Prof Mudjahirin yang juga guru besar antropologi Universitas Diponegoro (Undip) Semarang dan Ketua Komisi Pengkajian, Penelitian, dan Pengembangan MUI Jateng mengatakan hal itu dalam acara Gendhu-gendhu Rasa atau Ngudarasa 'MUI Dibutuhkan, MUI Dikritik’ dan upacara tasyakuran Milad (Ulang Tahun) Ke-46 MUI di Hotel Pandanaran Kota Semarang, Selasa (27/7).
Menurutnya, MUI diharapkan dapat menjadi acuan panutan umat (role model) dalam peradaban keagamaan. Karena itu MUI harus mengambil peran utama sebagai mitra sekaligus konsultan bagi pemerintah dan ormas keagamaan dalam mengembangkan peradaban Islam pada masyarakat Indonesia yang plural.
"Harapan itu dapat dilaksanakan sepanjang MUI yang memiliki pengurus dari berbagai disiplin ilmu dan profesi mampu membangun komunikasi dengan pemerintah yang memiliki rakyat dan kekuasaan memaksa, dan ormas Islam yang memiliki penganut loyal," terangnya.
Gubernur Jateng periode 2007-2008 H Ali Mufiz dalam tasyakuran itu mengharapkan agar MUI selalu menjaga nilai kesakralan ulama dan tidak terjebak dalam hal-hal teknis yang secara tidak sadar memunculkan desakralisasi nilai-nilai ulama.

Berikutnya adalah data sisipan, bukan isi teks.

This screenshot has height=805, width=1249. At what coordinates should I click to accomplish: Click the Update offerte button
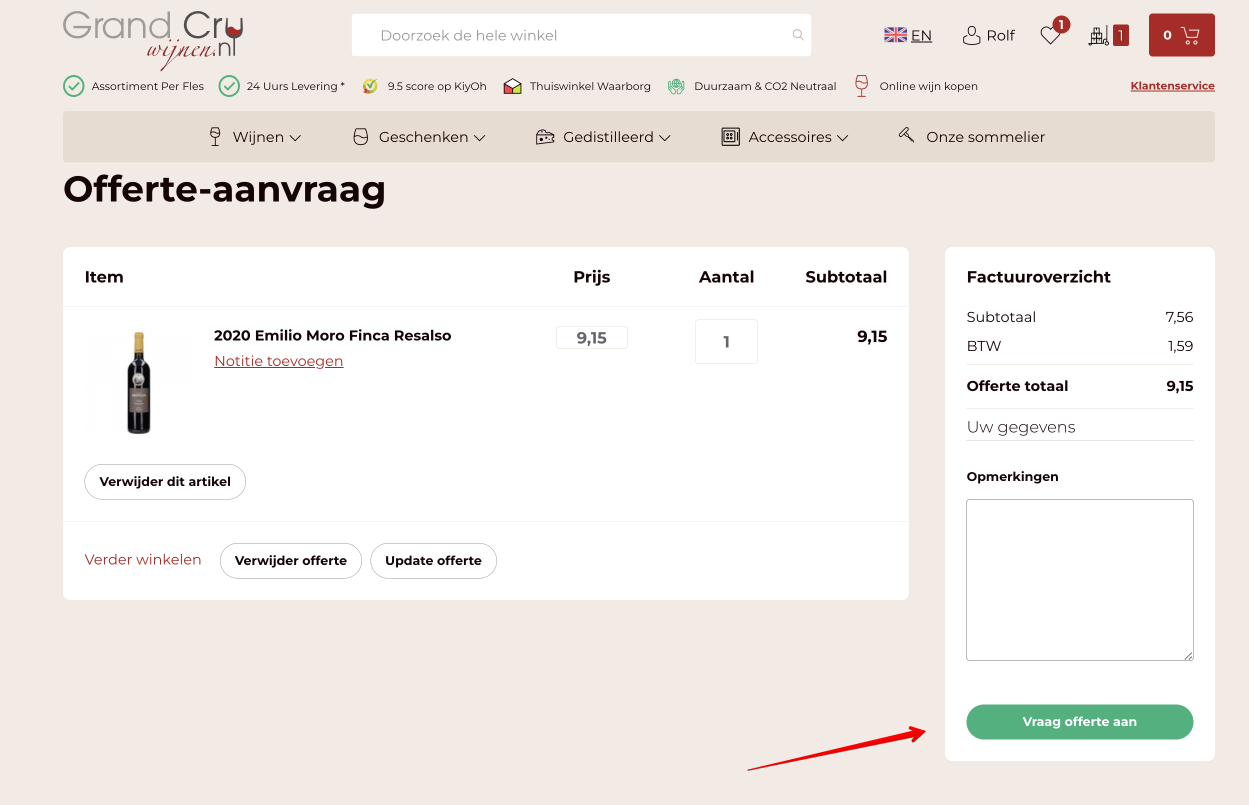click(433, 561)
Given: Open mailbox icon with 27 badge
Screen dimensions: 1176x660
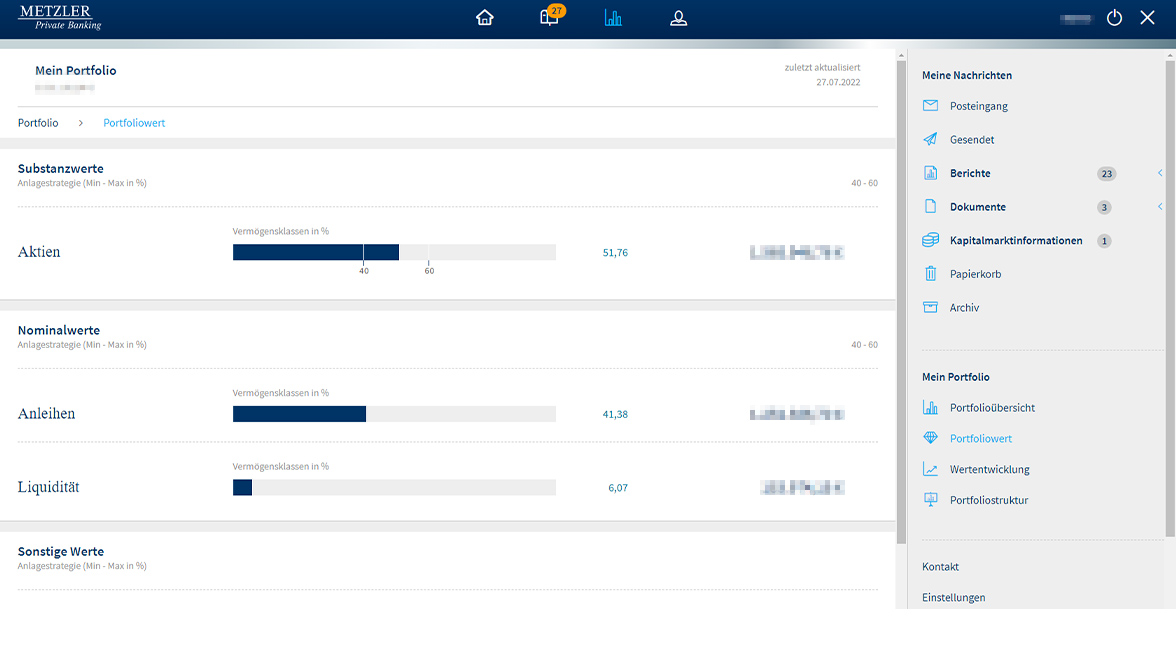Looking at the screenshot, I should pyautogui.click(x=549, y=18).
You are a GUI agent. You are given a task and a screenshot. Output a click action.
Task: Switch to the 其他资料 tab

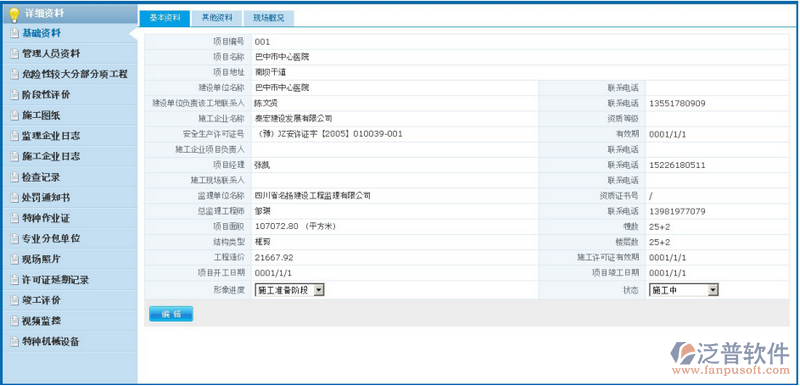click(217, 18)
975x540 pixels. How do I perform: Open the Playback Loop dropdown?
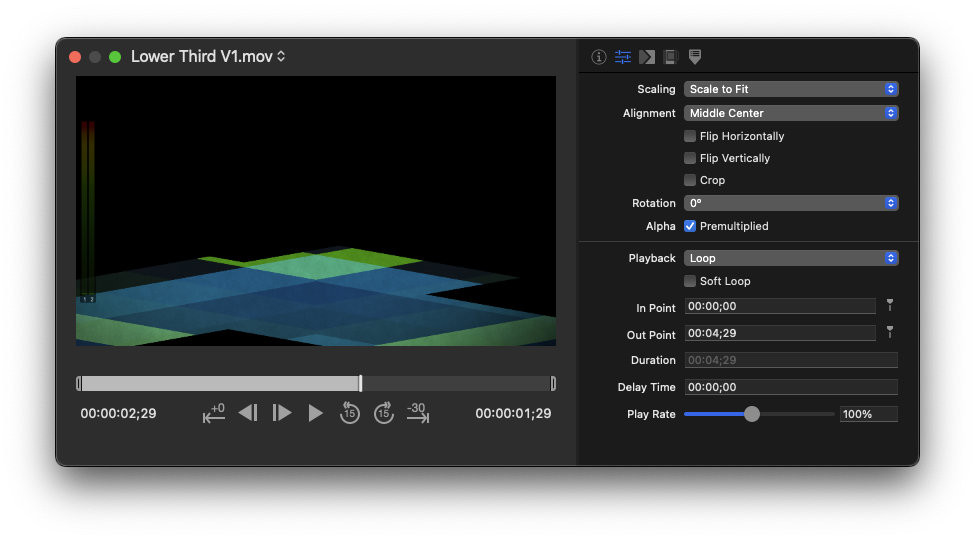click(791, 258)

"MUI harus kembali kepada gagasan besar yang dibutuhkan umat bukan hal-hal teknis," kata kiai Ali yang juga Ketua Dewan Pertimbangan MUI Jateng.
Kepala Balai Penelitian dan Pengembangan (Litbang) Agama Semarang Samidi Khalim mengatakan, fatwa dan taushiyah MUI lebih banyak ditaati oleh umat Islam perkotaan, sedangkan di pedesaan mengabaikannya.
"Itu salah satu temuan penelitian kami terkait tentang layanan keagamaan pada masa pandemi Covid-19," tuturnya.
Ketua Umum MUI Jateng KH Ahmad Darodji mengatakan, MUI sudah berusaha hadir di tengah umat ketika menghadapi persoalan keagamaan dengan tiga peran sekaligus yaitu sebagai himayatul ummah (pelindung umat), khadimul ummah (pelayan umat), dan shadiqul hukumat (mitra pemerintah).
"Dalam pandemi Covid-19, fatwa MUI ditunggu umat. Di lain pihak juga sering dikritik, semua kritik kami terima dengan baik untuk perbaikan ke depan," pungkasnya.